Write out every line below that contains "text".

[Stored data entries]
*** Begin section ***

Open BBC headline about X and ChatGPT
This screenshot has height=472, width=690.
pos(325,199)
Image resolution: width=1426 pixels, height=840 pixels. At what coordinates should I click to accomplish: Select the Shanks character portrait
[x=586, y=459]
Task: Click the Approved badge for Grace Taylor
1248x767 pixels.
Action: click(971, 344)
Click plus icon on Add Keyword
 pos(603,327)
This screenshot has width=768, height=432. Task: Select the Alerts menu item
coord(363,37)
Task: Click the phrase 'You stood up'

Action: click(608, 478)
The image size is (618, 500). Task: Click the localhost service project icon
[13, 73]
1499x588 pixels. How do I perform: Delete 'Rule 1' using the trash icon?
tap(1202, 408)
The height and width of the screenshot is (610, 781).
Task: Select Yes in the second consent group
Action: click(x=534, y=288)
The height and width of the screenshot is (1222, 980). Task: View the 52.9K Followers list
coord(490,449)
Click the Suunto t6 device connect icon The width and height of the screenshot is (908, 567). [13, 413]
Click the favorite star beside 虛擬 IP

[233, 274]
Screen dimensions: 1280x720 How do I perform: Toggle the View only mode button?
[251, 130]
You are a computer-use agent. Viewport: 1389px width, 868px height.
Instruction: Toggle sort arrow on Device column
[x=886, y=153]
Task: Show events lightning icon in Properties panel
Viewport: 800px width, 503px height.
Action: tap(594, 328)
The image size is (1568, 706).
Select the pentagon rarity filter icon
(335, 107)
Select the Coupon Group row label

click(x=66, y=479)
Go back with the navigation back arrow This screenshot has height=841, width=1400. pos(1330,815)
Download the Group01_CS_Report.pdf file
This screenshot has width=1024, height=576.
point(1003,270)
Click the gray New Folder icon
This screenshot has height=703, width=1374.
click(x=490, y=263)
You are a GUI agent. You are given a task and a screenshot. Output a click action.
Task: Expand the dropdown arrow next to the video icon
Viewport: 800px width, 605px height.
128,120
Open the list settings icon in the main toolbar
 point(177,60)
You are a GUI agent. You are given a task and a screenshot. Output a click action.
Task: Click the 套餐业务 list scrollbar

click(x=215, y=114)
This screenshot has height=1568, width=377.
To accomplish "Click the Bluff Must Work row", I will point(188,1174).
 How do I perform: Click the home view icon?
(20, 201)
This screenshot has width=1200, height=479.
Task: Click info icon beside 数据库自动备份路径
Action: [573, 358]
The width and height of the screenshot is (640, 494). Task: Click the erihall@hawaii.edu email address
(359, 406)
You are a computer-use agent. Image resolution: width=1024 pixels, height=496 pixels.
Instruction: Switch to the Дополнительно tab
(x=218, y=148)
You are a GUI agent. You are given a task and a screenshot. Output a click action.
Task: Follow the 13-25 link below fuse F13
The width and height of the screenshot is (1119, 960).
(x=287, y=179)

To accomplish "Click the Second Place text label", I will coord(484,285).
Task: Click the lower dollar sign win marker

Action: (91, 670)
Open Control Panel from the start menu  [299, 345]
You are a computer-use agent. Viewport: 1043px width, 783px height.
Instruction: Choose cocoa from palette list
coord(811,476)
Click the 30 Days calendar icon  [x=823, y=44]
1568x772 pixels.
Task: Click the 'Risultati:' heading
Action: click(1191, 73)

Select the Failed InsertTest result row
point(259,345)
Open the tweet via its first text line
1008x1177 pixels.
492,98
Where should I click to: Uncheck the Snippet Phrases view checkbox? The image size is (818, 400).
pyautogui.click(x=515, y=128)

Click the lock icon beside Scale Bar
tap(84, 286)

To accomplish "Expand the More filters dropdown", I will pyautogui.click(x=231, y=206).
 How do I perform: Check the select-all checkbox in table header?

*** End section ***

> [Reply]
To accomplish "Click the Second Place text label", I will coord(484,285).
Open the tweet via its first text line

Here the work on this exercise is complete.